**WHAT YOU NEED TO DO**
Could you copy every line in the listing below that has the word "flag"?

..............................

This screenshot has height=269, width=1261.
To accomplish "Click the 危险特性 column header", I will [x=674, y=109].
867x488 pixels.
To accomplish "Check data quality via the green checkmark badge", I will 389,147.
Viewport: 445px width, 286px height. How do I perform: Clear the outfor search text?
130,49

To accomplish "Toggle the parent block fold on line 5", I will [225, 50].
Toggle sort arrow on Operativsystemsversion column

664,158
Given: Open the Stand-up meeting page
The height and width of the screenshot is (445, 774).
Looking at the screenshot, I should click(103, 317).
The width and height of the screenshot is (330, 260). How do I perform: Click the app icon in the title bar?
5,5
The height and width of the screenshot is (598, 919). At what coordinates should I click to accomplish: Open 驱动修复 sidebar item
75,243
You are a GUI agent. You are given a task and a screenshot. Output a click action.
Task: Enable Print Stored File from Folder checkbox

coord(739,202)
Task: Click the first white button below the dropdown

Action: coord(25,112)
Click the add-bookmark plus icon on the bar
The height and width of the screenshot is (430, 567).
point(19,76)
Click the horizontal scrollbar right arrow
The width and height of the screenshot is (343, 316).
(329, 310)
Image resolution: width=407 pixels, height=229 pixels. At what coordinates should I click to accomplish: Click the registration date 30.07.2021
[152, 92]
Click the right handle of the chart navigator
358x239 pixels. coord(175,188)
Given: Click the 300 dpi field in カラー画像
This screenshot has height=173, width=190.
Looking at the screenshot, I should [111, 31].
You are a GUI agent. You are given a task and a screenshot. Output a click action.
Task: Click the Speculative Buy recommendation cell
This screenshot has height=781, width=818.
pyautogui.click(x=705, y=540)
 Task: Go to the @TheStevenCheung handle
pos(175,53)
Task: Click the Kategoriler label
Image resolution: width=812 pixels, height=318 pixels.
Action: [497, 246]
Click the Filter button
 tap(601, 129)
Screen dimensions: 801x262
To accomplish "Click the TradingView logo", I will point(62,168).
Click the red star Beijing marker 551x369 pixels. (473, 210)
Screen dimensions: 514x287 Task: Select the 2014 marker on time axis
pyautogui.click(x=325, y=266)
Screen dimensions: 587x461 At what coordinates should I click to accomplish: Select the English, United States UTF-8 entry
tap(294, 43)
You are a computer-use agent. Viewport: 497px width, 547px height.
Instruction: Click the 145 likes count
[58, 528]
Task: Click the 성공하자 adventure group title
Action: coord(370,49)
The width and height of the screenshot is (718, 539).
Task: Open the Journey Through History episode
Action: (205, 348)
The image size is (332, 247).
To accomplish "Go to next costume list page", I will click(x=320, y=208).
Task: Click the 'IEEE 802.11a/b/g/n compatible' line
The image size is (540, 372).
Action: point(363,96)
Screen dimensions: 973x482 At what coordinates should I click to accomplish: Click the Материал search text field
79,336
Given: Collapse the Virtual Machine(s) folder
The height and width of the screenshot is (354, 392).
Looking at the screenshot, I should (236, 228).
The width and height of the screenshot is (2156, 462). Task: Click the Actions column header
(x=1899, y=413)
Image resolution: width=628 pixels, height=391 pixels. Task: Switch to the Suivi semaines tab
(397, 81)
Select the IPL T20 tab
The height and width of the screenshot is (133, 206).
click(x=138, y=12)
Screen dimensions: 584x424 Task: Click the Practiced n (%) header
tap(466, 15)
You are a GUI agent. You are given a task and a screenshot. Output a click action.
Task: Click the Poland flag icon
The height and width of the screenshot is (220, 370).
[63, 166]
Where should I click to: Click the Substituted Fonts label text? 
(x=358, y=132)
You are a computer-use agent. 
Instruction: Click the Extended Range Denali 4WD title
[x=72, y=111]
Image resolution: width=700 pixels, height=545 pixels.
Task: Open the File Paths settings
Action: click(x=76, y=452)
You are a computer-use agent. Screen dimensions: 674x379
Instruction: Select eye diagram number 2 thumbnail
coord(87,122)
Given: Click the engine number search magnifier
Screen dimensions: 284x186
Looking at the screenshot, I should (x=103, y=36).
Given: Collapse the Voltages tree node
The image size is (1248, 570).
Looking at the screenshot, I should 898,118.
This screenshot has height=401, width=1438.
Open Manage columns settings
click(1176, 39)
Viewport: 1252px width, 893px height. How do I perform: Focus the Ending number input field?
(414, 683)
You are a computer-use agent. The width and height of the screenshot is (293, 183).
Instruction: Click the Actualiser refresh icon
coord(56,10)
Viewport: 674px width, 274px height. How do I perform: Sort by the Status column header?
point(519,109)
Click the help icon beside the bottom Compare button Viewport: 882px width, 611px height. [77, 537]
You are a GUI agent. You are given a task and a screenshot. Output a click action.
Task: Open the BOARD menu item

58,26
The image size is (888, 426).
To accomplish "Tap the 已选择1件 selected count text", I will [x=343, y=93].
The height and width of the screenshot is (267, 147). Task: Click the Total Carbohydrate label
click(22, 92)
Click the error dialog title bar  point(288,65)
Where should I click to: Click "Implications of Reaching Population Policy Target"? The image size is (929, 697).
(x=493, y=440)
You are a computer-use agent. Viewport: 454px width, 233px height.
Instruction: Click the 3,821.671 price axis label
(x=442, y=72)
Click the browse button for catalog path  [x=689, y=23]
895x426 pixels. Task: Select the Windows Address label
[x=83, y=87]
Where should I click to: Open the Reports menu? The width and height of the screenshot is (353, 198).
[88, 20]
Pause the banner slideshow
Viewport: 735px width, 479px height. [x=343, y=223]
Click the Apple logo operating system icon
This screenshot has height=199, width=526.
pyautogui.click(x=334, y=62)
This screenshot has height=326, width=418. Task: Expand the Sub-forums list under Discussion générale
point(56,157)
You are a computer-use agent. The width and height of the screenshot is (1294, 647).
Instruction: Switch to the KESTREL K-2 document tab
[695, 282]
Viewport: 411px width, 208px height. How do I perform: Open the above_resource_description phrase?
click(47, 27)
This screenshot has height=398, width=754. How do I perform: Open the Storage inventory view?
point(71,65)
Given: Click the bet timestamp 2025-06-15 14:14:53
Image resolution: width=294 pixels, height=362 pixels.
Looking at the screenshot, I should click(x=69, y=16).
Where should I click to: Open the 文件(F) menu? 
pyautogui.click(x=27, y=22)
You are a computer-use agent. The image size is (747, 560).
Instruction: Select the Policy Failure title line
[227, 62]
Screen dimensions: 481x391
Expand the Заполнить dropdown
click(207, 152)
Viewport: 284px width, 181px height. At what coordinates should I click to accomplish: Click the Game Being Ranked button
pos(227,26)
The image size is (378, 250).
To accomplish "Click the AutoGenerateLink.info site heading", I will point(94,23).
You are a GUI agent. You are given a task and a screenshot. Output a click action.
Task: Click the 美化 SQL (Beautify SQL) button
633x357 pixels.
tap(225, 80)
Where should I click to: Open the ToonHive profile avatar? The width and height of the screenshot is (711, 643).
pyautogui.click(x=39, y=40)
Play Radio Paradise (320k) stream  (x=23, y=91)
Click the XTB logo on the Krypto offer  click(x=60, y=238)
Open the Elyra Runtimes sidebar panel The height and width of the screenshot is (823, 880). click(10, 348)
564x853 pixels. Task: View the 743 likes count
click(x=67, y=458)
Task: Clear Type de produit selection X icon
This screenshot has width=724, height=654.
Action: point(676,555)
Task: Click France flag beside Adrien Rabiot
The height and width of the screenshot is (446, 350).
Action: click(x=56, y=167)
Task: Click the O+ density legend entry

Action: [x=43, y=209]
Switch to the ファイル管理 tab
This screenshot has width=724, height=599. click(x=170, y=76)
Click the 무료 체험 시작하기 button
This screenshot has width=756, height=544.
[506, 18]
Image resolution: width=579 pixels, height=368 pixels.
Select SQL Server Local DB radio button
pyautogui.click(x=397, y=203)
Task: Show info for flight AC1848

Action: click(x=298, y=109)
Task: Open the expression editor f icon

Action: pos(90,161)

..............................

**EXERCISE RESULT**
Task: Click the Poland flag icon
Task: Click France flag beside Adrien Rabiot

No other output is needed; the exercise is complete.